Paul Miller
2012-Apr-23 16:10 UTC
[R] Selecting columns whose names contain "mutated" except when they also contain "non" or "un"
Hello All, Started out awhile ago trying to select columns in a dataframe whose names contain some variation of the word "mutant" using code like: names(KRASyn)[grep("muta", names(KRASyn))] The idea then would be to add together the various columns using code like: KRASyn$Mutant_comb <- rowSums(KRASyn[grep("muta", names(KRASyn))]) What I discovered though, is that this selects columns like "nonmutated" and "unmutated" as well as columns like "mutated", "mutation", and "mutational". So I'd like to know how to select columns that have some variation of the word "mutant" without the "non" or the "un". I've been looking around for an example of how to do that but haven't found anything yet.
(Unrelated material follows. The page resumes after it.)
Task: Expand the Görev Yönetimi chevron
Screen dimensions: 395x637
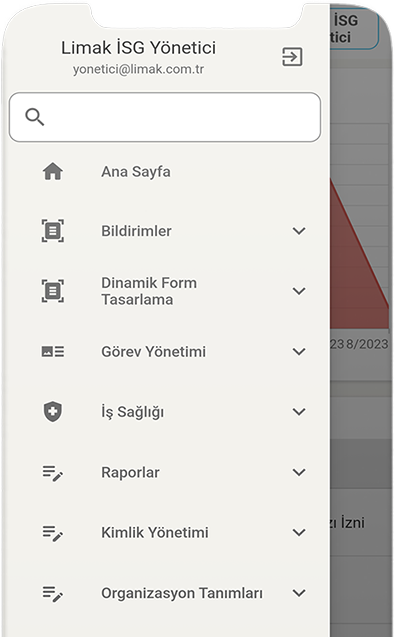Action: click(299, 352)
Can anyone show me how to select the columns I need? Thanks, Paul
David Winsemius
2012-Apr-23 16:16 UTC
[R] Selecting columns whose names contain "mutated" except when they also contain "non" or "un"
On Apr 23, 2012, at 12:10 PM, Paul Miller wrote:> Hello All, > > Started out awhile ago trying to select columns in a dataframe whose > names contain some variation of the word "mutant" using code like: > > names(KRASyn)[grep("muta", names(KRASyn))] > > The idea then would be to add together the various columns using > code like: > > KRASyn$Mutant_comb <- rowSums(KRASyn[grep("muta", names(KRASyn))]) > > What I discovered though, is that this selects columns like > "nonmutated" and "unmutated" as well as columns like "mutated", > "mutation", and "mutational". > > So I'd like to know how to select columns that have some variation > of the word "mutant" without the "non" or the "un". I've been > looking around for an example of how to do that but haven't found > anything yet. > > Can anyone show me how to select the columns I need?If you want only columns whose names _begin_ with "muta" then add the "^" character at the beginning of your pattern: names(KRASyn)[grep("^muta", names(KRASyn))] (This should be explained on the ?regex page.) -- David Winsemius, MD West Hartford, CT
Bert Gunter
2012-Apr-23 17:01 UTC
[R] Selecting columns whose names contain "mutated" except when they also contain "non" or "un"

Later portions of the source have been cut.